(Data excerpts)

◇ ◇ ◇ ◇ ◇

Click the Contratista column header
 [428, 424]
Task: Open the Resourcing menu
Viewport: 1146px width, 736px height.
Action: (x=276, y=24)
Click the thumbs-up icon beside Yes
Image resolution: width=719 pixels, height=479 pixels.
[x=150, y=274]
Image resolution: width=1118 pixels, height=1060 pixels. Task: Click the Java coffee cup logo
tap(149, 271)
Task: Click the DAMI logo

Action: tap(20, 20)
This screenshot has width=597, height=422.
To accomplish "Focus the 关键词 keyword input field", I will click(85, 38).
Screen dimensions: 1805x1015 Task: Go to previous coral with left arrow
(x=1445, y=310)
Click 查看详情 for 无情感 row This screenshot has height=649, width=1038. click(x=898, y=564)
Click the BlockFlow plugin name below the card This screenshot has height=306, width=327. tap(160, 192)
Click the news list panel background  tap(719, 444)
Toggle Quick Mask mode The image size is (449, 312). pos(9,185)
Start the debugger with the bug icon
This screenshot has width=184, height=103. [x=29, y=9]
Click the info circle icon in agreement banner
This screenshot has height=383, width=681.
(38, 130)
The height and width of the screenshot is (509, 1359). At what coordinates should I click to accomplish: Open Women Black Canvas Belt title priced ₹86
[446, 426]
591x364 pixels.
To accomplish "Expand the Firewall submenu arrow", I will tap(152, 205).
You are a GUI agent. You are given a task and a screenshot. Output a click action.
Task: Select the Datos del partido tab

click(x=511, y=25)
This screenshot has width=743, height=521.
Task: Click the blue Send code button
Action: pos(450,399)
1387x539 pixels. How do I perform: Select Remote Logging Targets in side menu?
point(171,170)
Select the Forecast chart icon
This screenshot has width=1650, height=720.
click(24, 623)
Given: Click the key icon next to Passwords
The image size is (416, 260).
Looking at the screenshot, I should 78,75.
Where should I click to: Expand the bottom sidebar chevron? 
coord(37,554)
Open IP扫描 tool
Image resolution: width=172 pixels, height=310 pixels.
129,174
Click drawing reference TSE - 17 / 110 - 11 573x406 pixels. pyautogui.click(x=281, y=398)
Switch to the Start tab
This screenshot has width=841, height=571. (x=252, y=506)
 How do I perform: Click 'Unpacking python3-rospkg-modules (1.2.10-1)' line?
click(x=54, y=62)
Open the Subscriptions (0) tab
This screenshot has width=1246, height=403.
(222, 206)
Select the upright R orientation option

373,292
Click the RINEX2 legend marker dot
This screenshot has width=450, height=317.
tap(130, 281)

◇ ◇ ◇ ◇ ◇

• **ACTIVITY**:
With the line containing "Task: Select the Datos del partido tab" as the first and the last line of the data as the final one, copy every line between them exactly, those two included.

• **SOLUTION TO THIS EXERCISE**:
Task: Select the Datos del partido tab

click(x=511, y=25)
This screenshot has width=743, height=521.
Task: Click the blue Send code button
Action: pos(450,399)
1387x539 pixels. How do I perform: Select Remote Logging Targets in side menu?
point(171,170)
Select the Forecast chart icon
This screenshot has width=1650, height=720.
click(24, 623)
Given: Click the key icon next to Passwords
The image size is (416, 260).
Looking at the screenshot, I should 78,75.
Where should I click to: Expand the bottom sidebar chevron? 
coord(37,554)
Open IP扫描 tool
Image resolution: width=172 pixels, height=310 pixels.
129,174
Click drawing reference TSE - 17 / 110 - 11 573x406 pixels. pyautogui.click(x=281, y=398)
Switch to the Start tab
This screenshot has width=841, height=571. (x=252, y=506)
 How do I perform: Click 'Unpacking python3-rospkg-modules (1.2.10-1)' line?
click(x=54, y=62)
Open the Subscriptions (0) tab
This screenshot has width=1246, height=403.
(222, 206)
Select the upright R orientation option

373,292
Click the RINEX2 legend marker dot
This screenshot has width=450, height=317.
tap(130, 281)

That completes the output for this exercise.